(Record excerpts begins)

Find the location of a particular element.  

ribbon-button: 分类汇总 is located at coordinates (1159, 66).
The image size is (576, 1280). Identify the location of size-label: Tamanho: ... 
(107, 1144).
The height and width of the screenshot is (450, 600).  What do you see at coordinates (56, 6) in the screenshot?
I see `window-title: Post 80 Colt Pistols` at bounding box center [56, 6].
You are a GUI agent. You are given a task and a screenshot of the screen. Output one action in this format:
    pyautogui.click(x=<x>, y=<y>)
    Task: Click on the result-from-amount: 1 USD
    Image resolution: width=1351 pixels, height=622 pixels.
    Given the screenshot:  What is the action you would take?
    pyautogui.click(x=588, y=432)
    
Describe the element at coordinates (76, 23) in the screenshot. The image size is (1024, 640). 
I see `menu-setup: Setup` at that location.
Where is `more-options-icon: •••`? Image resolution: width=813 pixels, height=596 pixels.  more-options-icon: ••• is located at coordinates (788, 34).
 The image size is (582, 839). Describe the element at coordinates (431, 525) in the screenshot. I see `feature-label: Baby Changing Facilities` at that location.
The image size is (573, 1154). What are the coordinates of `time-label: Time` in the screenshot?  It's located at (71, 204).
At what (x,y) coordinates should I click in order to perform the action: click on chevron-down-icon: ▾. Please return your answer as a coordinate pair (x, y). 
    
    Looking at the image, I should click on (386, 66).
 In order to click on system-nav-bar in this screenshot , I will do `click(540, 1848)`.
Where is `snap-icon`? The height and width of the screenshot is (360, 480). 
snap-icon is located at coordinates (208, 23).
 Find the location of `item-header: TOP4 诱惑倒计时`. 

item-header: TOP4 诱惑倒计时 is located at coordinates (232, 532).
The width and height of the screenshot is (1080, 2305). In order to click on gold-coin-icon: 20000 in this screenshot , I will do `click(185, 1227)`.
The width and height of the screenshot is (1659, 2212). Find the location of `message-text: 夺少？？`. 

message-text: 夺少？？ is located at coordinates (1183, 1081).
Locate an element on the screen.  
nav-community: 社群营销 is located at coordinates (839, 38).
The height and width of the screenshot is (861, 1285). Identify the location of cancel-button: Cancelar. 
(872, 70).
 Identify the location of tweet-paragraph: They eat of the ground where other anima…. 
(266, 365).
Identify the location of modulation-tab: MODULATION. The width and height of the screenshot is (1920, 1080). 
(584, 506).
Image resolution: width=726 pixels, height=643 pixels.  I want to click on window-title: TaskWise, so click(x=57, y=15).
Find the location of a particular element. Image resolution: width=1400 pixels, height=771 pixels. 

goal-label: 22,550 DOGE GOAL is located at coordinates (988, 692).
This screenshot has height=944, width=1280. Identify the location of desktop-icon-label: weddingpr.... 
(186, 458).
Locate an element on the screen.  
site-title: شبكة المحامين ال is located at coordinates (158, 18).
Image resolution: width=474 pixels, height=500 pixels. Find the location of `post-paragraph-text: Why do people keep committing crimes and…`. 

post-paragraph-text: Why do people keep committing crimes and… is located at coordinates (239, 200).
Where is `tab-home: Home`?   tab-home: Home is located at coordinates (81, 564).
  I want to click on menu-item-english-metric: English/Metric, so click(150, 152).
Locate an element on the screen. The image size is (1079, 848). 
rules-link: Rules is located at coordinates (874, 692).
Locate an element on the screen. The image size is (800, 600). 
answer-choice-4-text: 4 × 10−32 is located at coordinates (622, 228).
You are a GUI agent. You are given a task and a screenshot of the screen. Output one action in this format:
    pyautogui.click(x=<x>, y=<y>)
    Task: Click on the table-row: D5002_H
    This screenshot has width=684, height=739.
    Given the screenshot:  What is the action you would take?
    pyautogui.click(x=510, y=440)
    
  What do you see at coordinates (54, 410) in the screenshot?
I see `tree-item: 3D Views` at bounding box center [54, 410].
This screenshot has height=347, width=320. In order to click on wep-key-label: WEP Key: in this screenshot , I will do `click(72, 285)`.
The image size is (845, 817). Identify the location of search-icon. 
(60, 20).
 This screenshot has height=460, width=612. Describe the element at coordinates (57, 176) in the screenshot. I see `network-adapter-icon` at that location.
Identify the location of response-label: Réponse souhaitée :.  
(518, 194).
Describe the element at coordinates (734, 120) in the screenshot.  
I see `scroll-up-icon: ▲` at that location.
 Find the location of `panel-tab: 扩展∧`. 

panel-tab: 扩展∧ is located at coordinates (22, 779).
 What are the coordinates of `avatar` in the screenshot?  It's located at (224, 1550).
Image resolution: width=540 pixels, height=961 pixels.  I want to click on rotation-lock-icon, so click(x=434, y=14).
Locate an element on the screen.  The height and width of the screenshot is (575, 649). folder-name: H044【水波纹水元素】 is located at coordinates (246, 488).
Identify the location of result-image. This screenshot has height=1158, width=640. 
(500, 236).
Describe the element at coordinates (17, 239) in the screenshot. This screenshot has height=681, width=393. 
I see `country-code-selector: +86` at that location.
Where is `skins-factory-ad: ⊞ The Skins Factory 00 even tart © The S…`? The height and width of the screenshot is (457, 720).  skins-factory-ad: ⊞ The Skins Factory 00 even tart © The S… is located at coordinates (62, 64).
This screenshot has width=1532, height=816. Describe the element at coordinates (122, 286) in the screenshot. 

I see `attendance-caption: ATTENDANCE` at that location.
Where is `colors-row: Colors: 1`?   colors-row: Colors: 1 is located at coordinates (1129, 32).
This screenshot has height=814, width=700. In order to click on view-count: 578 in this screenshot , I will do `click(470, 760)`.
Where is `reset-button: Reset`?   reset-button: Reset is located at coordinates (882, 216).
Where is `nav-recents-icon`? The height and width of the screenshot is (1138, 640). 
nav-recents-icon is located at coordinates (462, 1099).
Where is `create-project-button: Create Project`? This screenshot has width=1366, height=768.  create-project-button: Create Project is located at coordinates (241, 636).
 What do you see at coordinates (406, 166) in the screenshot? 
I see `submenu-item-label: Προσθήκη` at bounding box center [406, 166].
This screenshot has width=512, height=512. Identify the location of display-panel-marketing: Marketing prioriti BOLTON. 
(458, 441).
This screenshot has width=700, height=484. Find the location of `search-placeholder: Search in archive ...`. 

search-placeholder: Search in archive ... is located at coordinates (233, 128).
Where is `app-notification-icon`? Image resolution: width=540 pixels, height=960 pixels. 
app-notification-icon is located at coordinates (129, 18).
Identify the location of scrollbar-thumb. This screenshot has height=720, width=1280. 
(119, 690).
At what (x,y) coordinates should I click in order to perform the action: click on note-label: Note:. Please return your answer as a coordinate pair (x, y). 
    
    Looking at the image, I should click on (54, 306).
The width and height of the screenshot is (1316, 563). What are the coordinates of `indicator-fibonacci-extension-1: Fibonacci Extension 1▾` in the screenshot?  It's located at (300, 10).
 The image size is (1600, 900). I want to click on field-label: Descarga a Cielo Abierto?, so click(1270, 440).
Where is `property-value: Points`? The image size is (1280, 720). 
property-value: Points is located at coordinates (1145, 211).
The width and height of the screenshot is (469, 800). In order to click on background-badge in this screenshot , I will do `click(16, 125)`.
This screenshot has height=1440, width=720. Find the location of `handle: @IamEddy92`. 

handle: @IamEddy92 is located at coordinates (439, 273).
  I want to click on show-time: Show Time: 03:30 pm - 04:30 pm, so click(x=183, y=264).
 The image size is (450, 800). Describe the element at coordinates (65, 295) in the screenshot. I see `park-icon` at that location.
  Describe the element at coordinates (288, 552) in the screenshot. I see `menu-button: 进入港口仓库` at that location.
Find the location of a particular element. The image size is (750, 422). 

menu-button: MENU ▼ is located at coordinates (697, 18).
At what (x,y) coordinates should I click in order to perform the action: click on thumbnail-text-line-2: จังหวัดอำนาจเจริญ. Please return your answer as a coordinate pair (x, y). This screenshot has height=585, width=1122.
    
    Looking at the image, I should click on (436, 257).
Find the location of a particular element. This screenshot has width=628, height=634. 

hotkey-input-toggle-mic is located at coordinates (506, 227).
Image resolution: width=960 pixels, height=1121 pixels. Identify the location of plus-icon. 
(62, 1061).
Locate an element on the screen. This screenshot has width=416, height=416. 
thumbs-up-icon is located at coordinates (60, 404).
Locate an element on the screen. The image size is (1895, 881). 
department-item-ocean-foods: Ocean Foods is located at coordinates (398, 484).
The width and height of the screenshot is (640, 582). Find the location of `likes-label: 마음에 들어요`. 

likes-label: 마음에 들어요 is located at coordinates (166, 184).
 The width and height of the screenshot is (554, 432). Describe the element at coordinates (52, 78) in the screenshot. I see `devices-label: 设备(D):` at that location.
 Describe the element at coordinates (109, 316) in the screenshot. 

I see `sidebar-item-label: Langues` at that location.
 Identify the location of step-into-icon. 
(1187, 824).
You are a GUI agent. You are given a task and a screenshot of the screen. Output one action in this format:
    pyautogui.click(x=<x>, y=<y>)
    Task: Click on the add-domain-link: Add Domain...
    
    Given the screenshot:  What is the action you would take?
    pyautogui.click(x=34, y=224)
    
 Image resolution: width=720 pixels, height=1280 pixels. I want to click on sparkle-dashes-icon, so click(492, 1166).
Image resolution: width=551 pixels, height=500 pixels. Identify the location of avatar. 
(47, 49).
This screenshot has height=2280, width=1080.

(Record excerpts ends)

## Problem requirements
Repeat the entries word for word, from their first line through the line containing "The image size is (582, 839).", including that line.

## Exercise result
Find the location of a particular element.  

ribbon-button: 分类汇总 is located at coordinates (1159, 66).
The image size is (576, 1280). Identify the location of size-label: Tamanho: ... 
(107, 1144).
The height and width of the screenshot is (450, 600).  What do you see at coordinates (56, 6) in the screenshot?
I see `window-title: Post 80 Colt Pistols` at bounding box center [56, 6].
You are a GUI agent. You are given a task and a screenshot of the screen. Output one action in this format:
    pyautogui.click(x=<x>, y=<y>)
    Task: Click on the result-from-amount: 1 USD
    Image resolution: width=1351 pixels, height=622 pixels.
    Given the screenshot:  What is the action you would take?
    pyautogui.click(x=588, y=432)
    
Describe the element at coordinates (76, 23) in the screenshot. The image size is (1024, 640). 
I see `menu-setup: Setup` at that location.
Where is `more-options-icon: •••`? Image resolution: width=813 pixels, height=596 pixels.  more-options-icon: ••• is located at coordinates (788, 34).
 The image size is (582, 839). Describe the element at coordinates (431, 525) in the screenshot. I see `feature-label: Baby Changing Facilities` at that location.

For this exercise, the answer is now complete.